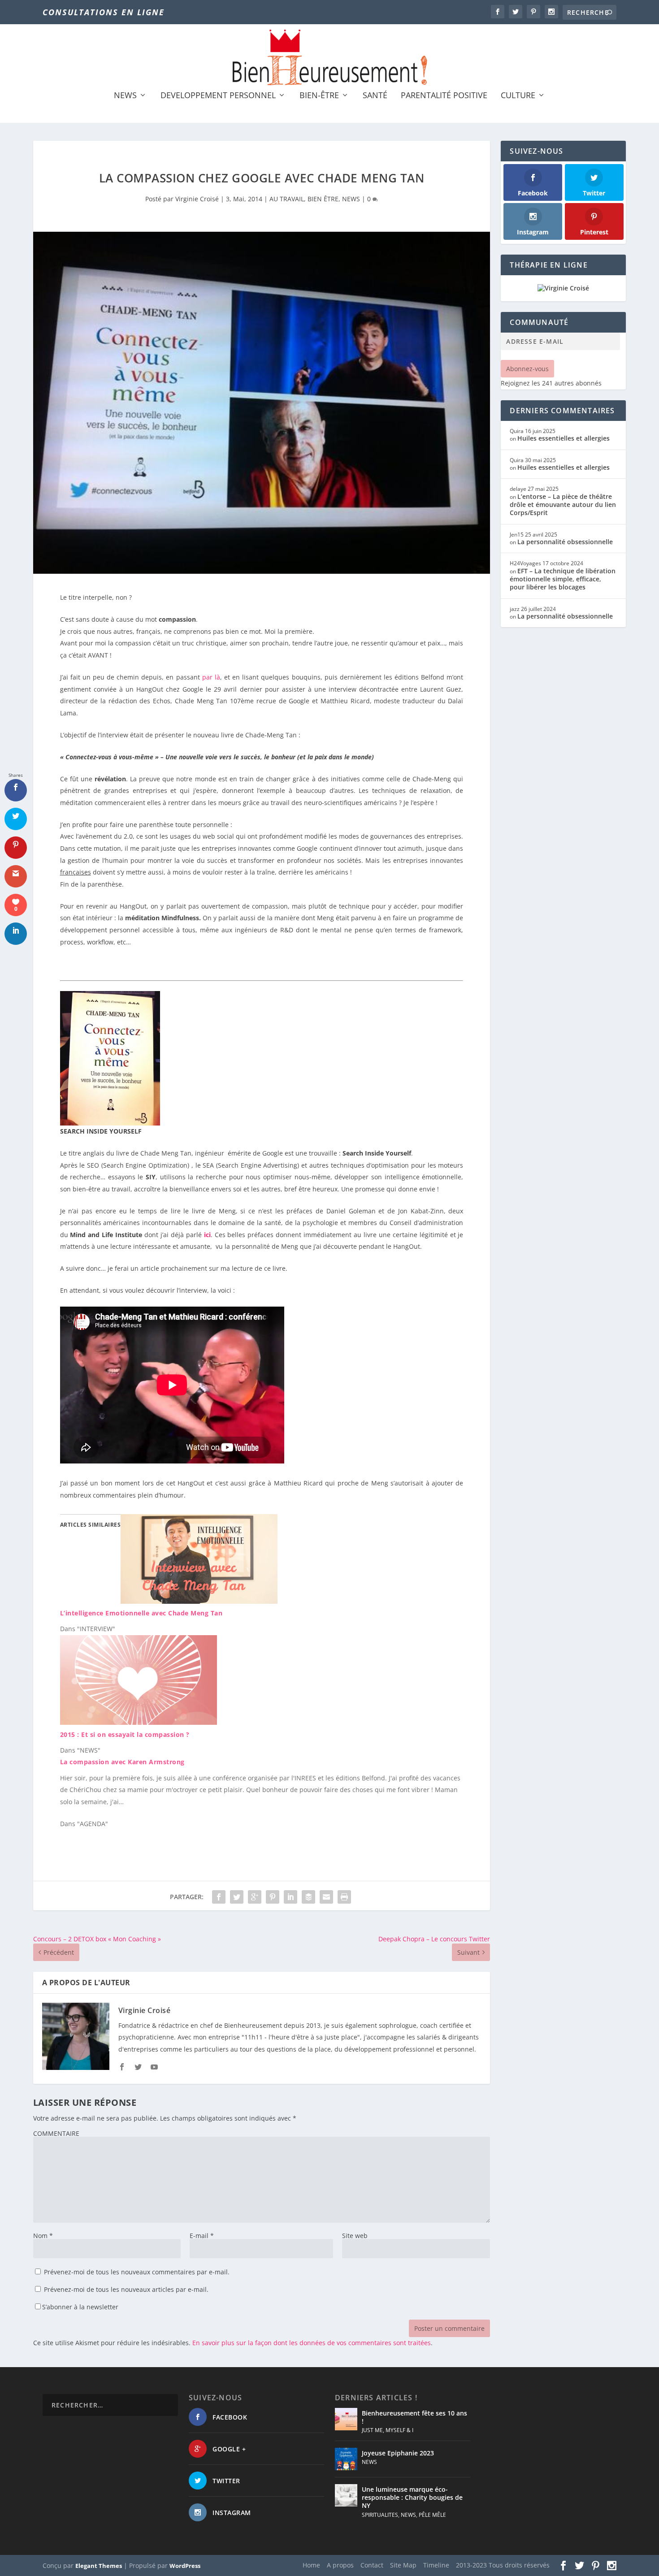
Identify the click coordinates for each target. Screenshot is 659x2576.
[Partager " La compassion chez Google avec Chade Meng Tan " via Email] (326, 1897)
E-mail (202, 2235)
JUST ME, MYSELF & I (387, 2430)
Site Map (403, 2565)
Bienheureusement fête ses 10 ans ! (414, 2417)
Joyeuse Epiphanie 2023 (398, 2453)
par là (211, 677)
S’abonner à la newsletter (80, 2307)
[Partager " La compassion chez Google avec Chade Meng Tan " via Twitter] (237, 1897)
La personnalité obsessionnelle (565, 541)
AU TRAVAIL (286, 199)
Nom (43, 2235)
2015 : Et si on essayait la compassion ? (125, 1734)
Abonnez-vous (527, 368)
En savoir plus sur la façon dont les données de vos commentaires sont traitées (311, 2342)
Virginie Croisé (197, 199)
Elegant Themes (98, 2566)
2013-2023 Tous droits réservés (503, 2565)
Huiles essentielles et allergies (563, 438)
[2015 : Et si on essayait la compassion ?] (138, 1722)
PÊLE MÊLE (432, 2515)
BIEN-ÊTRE (319, 95)
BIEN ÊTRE (323, 199)
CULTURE (518, 95)
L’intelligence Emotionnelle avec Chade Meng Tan (141, 1613)
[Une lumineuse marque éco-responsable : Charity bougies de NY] (346, 2495)
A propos (340, 2565)
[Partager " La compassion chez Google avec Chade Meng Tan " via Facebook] (219, 1897)
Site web (355, 2235)
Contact (371, 2565)
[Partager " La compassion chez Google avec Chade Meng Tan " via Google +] (255, 1897)
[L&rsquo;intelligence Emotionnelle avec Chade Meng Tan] (199, 1601)
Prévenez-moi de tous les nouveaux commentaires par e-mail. (137, 2272)
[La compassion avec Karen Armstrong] (266, 1793)
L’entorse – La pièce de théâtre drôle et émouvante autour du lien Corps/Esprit (563, 504)
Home (311, 2565)
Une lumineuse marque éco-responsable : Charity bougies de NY (412, 2497)
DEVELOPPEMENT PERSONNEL (218, 95)
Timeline (436, 2565)
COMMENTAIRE (56, 2133)
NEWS (125, 95)
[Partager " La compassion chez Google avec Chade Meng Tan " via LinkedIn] (290, 1897)
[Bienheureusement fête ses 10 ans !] (346, 2419)
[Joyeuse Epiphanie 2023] (346, 2459)
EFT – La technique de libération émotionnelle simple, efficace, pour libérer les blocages (563, 579)
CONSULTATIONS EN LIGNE (104, 12)
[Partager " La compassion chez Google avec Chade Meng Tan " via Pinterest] (273, 1897)
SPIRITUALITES (380, 2515)
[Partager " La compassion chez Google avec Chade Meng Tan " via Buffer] (308, 1897)
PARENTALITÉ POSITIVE (444, 95)
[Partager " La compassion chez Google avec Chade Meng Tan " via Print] (344, 1897)
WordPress (184, 2566)
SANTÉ (375, 95)
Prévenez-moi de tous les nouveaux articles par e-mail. (126, 2289)
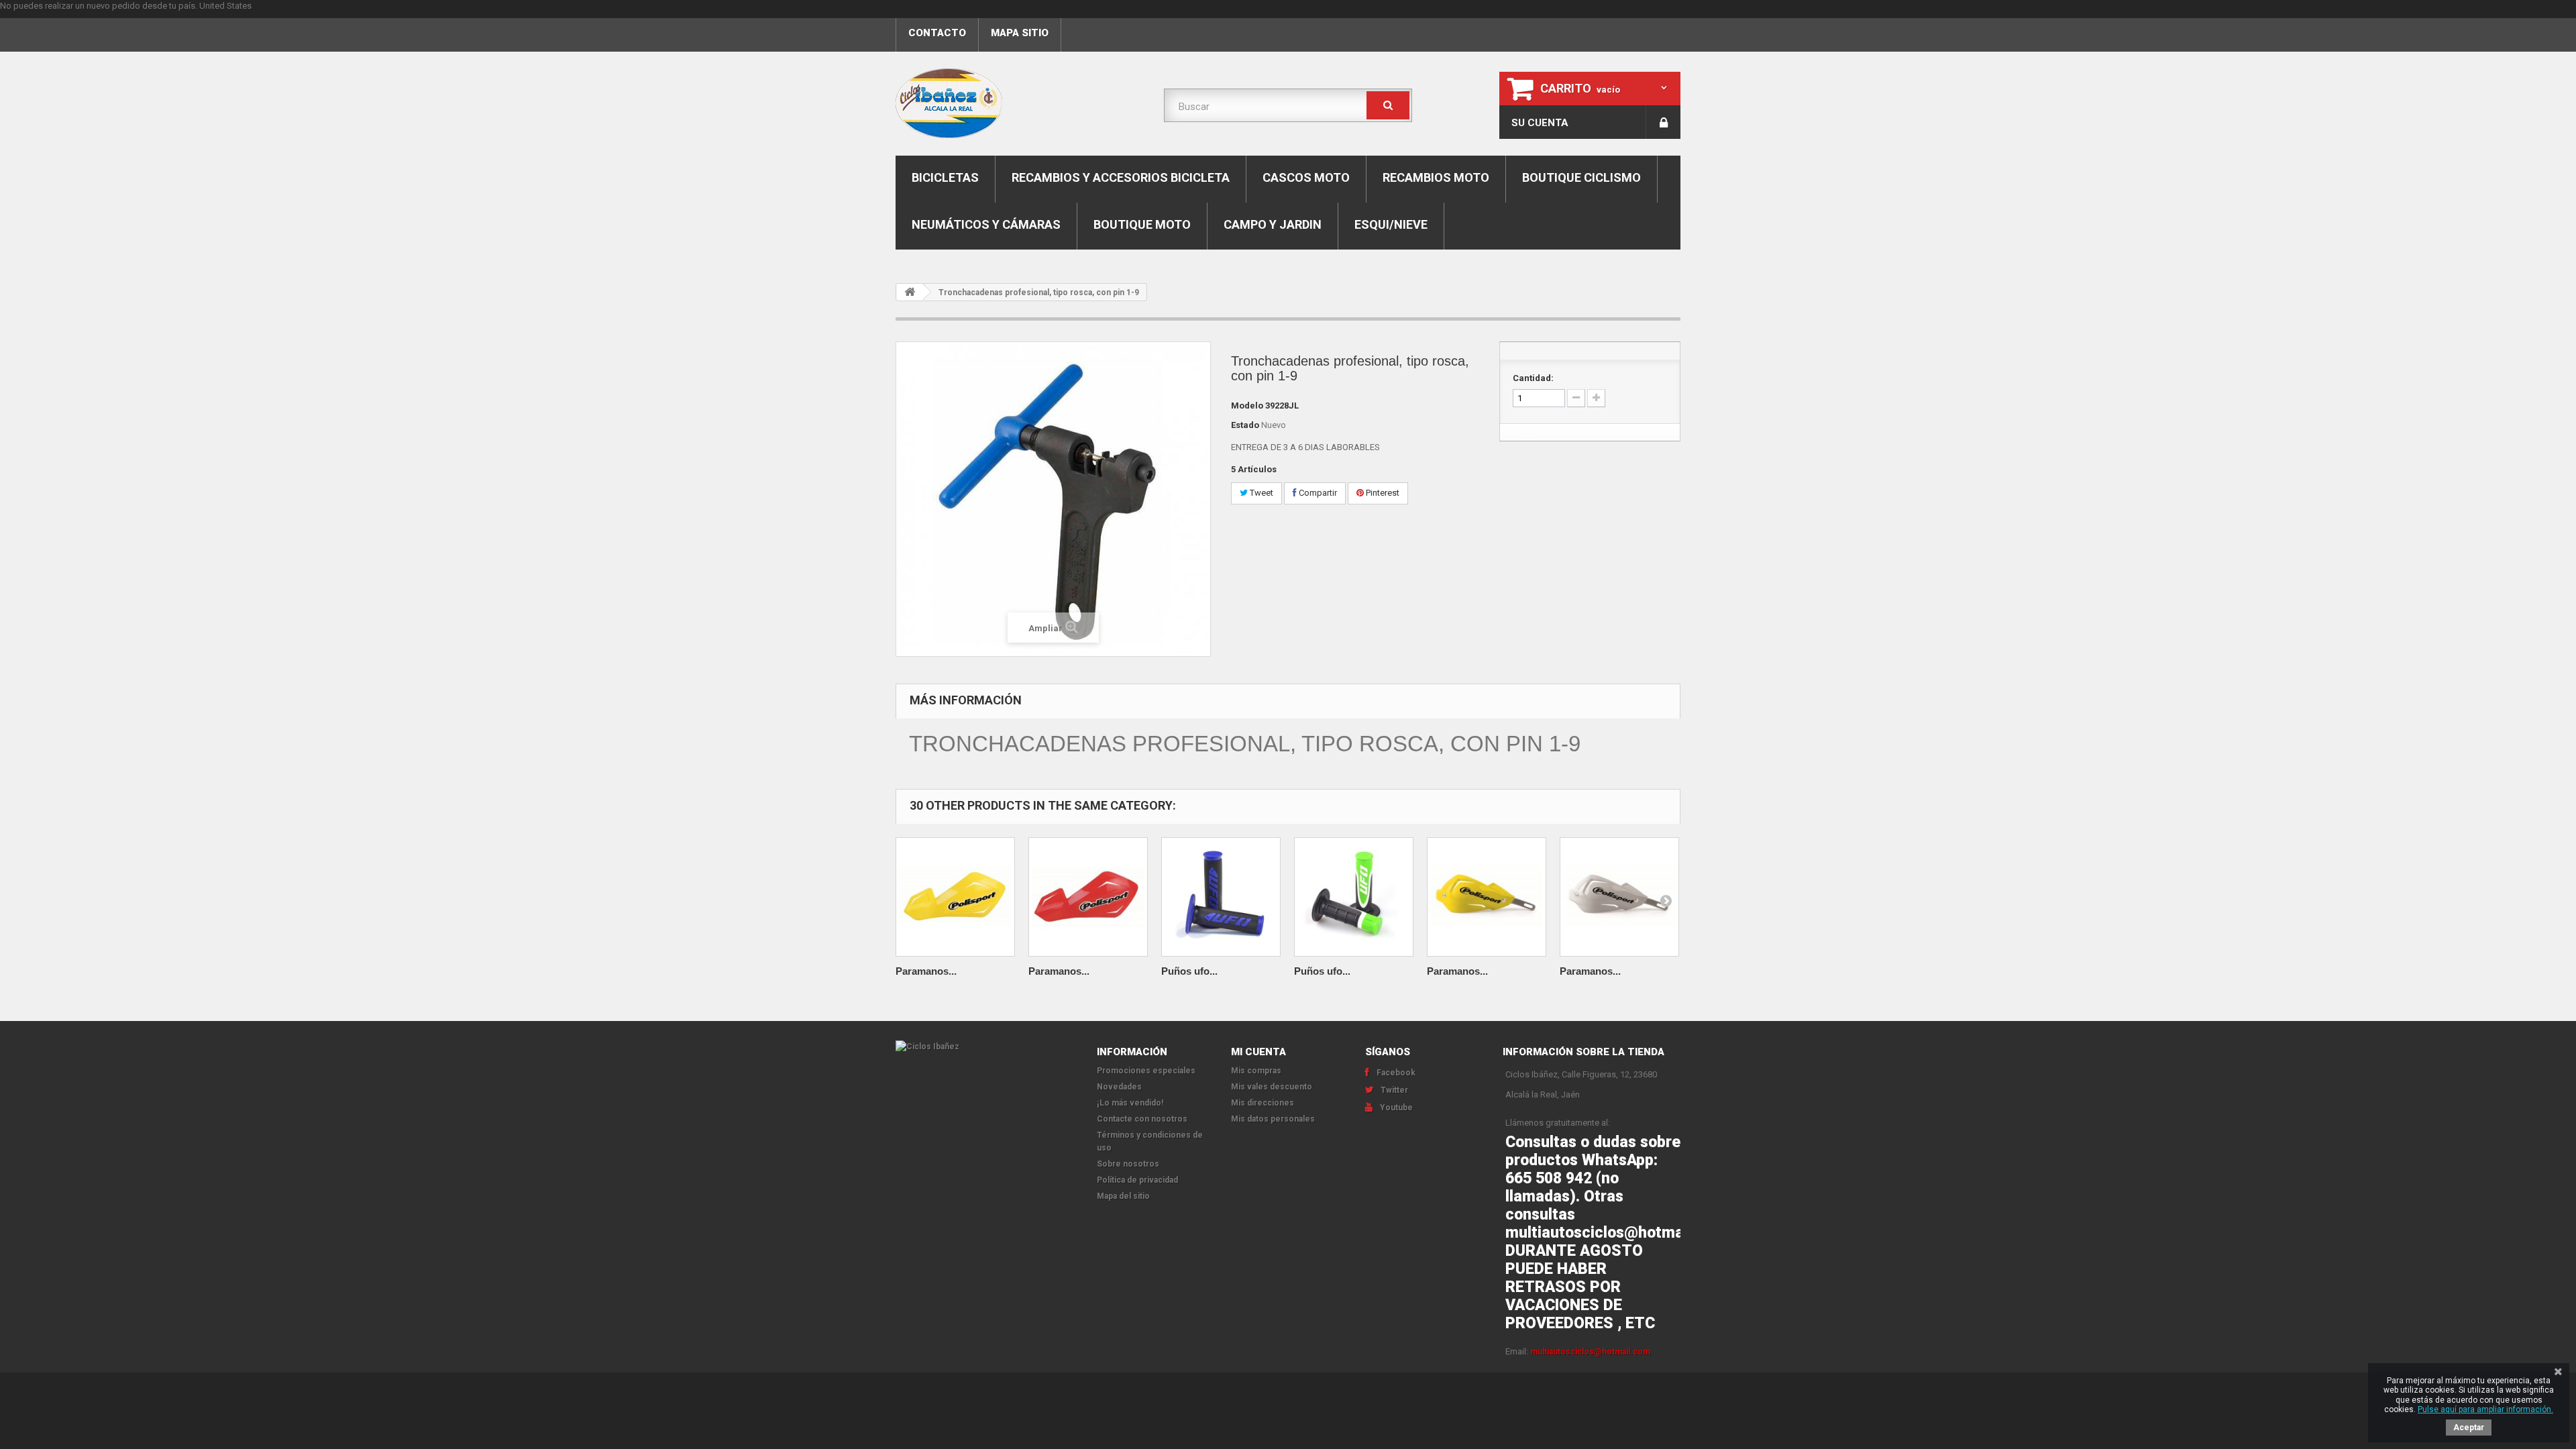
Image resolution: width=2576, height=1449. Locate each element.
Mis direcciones (1262, 1103)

########

### [Task to carry out]
Before answering, please find the line containing "LinkedIn] (290, 1897)" above, then copy exactly from it through the last line of the entries, both included, without pictures.

### [Your response]
[Partager " La compassion chez Google avec Chade Meng Tan " via LinkedIn] (290, 1897)
[Bienheureusement fête ses 10 ans !] (346, 2419)
[Joyeuse Epiphanie 2023] (346, 2459)
EFT – La technique de libération émotionnelle simple, efficace, pour libérer les blocages (563, 579)
CONSULTATIONS EN LIGNE (104, 12)
[Partager " La compassion chez Google avec Chade Meng Tan " via Pinterest] (273, 1897)
SPIRITUALITES (380, 2515)
[Partager " La compassion chez Google avec Chade Meng Tan " via Buffer] (308, 1897)
PARENTALITÉ POSITIVE (444, 95)
[Partager " La compassion chez Google avec Chade Meng Tan " via Print] (344, 1897)
WordPress (184, 2566)
SANTÉ (375, 95)
Prévenez-moi de tous les nouveaux articles par e-mail. (126, 2289)
Image resolution: width=2576, height=1449. Locate each element.
Mis direcciones (1262, 1103)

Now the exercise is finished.